▶ EXERCISE OBJECTIVE:
Send back every record exactly.
EXERCISE MATERIAL START
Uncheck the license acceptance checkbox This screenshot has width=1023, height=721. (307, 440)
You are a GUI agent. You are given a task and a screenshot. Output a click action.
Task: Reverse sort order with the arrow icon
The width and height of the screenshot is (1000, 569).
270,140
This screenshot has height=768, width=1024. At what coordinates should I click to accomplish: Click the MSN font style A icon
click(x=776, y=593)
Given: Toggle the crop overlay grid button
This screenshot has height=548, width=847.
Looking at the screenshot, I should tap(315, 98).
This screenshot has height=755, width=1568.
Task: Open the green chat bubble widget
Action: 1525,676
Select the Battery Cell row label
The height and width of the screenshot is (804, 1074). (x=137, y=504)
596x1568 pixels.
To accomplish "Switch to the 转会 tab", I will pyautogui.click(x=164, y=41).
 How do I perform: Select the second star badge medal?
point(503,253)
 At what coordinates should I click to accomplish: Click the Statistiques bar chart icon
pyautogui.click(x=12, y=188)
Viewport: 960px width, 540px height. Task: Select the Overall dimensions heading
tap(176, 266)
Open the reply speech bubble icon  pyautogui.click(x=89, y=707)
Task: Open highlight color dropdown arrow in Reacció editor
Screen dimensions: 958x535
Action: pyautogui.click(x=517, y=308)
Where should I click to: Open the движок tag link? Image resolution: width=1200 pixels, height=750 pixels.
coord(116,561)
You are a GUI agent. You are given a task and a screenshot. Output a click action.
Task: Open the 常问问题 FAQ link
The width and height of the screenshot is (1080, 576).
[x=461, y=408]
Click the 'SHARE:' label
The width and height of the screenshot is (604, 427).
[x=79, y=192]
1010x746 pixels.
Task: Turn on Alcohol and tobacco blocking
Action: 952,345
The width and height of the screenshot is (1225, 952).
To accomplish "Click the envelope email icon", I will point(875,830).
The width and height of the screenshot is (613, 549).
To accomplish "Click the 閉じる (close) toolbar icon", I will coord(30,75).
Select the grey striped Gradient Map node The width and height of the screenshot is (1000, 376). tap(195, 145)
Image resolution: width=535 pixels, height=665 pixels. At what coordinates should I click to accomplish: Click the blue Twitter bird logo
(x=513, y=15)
EXERCISE MATERIAL END
▶ WORKED SOLUTION:
Uncheck the license acceptance checkbox This screenshot has width=1023, height=721. (307, 440)
You are a GUI agent. You are given a task and a screenshot. Output a click action.
Task: Reverse sort order with the arrow icon
The width and height of the screenshot is (1000, 569).
270,140
This screenshot has height=768, width=1024. At what coordinates should I click to accomplish: Click the MSN font style A icon
click(x=776, y=593)
Given: Toggle the crop overlay grid button
This screenshot has height=548, width=847.
Looking at the screenshot, I should tap(315, 98).
This screenshot has height=755, width=1568.
Task: Open the green chat bubble widget
Action: 1525,676
Select the Battery Cell row label
The height and width of the screenshot is (804, 1074). (x=137, y=504)
596x1568 pixels.
To accomplish "Switch to the 转会 tab", I will pyautogui.click(x=164, y=41).
 How do I perform: Select the second star badge medal?
point(503,253)
 At what coordinates should I click to accomplish: Click the Statistiques bar chart icon
pyautogui.click(x=12, y=188)
Viewport: 960px width, 540px height. Task: Select the Overall dimensions heading
tap(176, 266)
Open the reply speech bubble icon  pyautogui.click(x=89, y=707)
Task: Open highlight color dropdown arrow in Reacció editor
Screen dimensions: 958x535
Action: pyautogui.click(x=517, y=308)
Where should I click to: Open the движок tag link? Image resolution: width=1200 pixels, height=750 pixels.
coord(116,561)
You are a GUI agent. You are given a task and a screenshot. Output a click action.
Task: Open the 常问问题 FAQ link
The width and height of the screenshot is (1080, 576).
[x=461, y=408]
Click the 'SHARE:' label
The width and height of the screenshot is (604, 427).
[x=79, y=192]
1010x746 pixels.
Task: Turn on Alcohol and tobacco blocking
Action: 952,345
The width and height of the screenshot is (1225, 952).
To accomplish "Click the envelope email icon", I will point(875,830).
The width and height of the screenshot is (613, 549).
To accomplish "Click the 閉じる (close) toolbar icon", I will coord(30,75).
Select the grey striped Gradient Map node The width and height of the screenshot is (1000, 376). tap(195, 145)
Image resolution: width=535 pixels, height=665 pixels. At what coordinates should I click to accomplish: Click the blue Twitter bird logo
(x=513, y=15)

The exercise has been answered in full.